One of the things that we did right was that we created inter-site Reliability teams, where the rotating equipment folks, and instrument and electrical folks got together on a periodic basis to share lessons learned and share failure history. So that that we would continue to learn, we maintained corporate reliability support. We had a Rotating Equipment Engineer that would provide support as needed to the site Reliability Engineers. We also had a corporate E&I engineer to provide support as needed. Our ongoing SAP support was a critical element as well.
We were able to find some low hanging fruit early in the journey using RCM. For example, we had a chronic issue with a with a spray condensing system that was supposed to help pull a vacuum on a process vessel. We had trouble getting down to the right level of vacuum.

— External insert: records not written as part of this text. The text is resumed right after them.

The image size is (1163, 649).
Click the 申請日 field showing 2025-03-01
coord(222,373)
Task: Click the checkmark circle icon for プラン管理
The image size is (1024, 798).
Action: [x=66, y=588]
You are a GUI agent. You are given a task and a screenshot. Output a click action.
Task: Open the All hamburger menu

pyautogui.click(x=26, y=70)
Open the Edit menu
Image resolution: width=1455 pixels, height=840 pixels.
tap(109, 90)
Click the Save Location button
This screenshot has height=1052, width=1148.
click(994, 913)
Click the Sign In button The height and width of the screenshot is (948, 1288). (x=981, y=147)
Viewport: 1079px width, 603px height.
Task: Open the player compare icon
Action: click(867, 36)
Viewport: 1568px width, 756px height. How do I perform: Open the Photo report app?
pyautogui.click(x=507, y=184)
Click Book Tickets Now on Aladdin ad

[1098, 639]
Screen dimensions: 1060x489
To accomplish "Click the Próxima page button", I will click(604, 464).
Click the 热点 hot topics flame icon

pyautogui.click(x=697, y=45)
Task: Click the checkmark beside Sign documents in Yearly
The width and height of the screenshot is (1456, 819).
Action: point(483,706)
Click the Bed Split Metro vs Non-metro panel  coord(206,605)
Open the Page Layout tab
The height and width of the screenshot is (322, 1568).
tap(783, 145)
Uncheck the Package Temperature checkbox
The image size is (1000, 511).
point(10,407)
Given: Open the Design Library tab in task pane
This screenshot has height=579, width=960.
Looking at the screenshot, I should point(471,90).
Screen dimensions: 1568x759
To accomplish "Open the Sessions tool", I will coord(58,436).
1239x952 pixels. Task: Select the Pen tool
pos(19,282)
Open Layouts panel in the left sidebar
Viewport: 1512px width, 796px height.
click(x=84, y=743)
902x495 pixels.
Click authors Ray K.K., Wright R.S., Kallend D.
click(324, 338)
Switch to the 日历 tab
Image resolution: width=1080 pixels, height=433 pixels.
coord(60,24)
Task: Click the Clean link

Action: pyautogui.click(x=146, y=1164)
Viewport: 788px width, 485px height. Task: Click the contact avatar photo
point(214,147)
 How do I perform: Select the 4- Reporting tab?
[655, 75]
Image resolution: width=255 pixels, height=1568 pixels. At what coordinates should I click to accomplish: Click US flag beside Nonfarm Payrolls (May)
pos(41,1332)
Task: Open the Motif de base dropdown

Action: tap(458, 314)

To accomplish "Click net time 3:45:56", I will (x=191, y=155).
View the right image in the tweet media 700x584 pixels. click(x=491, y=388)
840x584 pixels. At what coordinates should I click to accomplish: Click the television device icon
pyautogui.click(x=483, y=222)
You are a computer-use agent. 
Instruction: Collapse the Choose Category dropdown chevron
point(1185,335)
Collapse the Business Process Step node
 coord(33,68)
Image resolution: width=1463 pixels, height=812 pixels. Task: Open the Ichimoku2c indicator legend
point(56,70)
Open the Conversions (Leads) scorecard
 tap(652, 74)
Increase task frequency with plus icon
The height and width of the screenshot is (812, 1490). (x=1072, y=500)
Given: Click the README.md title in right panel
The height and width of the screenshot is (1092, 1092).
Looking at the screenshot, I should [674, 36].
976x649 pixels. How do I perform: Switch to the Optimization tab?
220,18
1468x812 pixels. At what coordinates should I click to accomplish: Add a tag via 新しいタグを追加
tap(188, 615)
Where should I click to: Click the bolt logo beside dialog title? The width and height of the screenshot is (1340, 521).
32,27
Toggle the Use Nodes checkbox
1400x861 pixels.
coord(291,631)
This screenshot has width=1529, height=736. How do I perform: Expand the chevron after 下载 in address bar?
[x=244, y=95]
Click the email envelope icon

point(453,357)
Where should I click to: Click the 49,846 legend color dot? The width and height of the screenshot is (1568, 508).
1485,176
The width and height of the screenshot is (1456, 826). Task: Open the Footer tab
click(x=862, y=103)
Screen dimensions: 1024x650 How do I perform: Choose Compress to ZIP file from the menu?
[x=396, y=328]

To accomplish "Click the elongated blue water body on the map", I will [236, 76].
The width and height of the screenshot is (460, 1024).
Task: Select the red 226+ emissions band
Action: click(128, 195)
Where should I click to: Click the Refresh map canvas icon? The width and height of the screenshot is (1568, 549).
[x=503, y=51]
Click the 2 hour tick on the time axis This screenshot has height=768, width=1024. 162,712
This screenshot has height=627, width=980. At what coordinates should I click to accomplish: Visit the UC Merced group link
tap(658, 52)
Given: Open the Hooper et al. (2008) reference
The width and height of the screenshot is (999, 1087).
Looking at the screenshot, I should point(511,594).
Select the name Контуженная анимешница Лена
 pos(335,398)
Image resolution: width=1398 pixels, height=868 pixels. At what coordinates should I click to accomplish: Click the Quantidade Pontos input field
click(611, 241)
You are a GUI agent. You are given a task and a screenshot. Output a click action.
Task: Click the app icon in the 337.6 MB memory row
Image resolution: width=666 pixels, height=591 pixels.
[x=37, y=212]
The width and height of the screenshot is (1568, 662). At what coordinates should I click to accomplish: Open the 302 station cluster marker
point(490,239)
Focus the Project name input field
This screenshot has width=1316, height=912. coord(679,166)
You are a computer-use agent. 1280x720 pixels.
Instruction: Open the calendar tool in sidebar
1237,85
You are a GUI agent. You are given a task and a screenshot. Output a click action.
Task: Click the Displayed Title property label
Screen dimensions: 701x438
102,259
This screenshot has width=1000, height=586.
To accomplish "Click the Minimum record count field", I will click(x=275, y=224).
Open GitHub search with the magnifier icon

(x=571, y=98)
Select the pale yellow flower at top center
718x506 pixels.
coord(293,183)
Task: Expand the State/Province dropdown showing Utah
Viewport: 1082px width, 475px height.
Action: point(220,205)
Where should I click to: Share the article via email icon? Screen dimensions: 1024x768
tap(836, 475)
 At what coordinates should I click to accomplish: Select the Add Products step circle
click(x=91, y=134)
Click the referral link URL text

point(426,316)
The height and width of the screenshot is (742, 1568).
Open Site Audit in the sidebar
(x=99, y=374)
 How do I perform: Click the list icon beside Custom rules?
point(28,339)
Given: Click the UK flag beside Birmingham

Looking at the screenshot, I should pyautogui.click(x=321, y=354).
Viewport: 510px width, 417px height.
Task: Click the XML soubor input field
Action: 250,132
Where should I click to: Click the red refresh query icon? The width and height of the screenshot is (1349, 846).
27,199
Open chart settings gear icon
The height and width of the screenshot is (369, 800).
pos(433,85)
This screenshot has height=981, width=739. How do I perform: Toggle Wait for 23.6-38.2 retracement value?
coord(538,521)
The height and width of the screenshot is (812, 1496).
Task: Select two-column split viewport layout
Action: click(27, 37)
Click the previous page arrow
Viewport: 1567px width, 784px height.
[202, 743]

During the RCM analysis, our experienced operators told us they used to clean out spray nozzles on that spray condenser periodically, but do not do that anymore. The result was poor spray efficiency, and vapor was carrying over to the steam ejectors that were only sized to remove the non-condensables, not excess vapor. We put the nozzle cleaning practice back in place and the problem went away.
During our journey, four of our plants were purchased by another company that brought the mentality that no failure is acceptable. They challenged us to do some level of root cause analysis on every single failure. We developed a three-level process where the level of rigor put into the analysis was based on the business impact of the failure. The high impact failures would have a cross functional team assigned to do the analysis. Reliability engineers were assigned to perform root cause analysis on the next tier of failures. Finally, we got the craft workforce engaged in the routine failures that happened day to day.
We implemented the root cause analysis at the craft level, adapted from the “seven cause category” approach described in the book Machinery Failure Analysis and Troubleshooting by Heinz Bloch and Fred Geitner (Bloch, H. and Geitner, F., 1999, Machinery Failure Analysis and Troubleshooting, 3rd Edition, ElSevier, Houston, TX, Ch 10). Their philosophy was that there are only seven ways that equipment will fail unexpectedly. By using a process of elimination, from looking at the failed components, talking to the operator, look at equipment history, spending only about 20 to 30 minutes of craft resource time, you can generally rule out five or six of those cause categories and zero in on the most likely one. We also set up all our cause codes in SAP to fit those cause categories. Then we trained the crafts at each one of the sites in using that method.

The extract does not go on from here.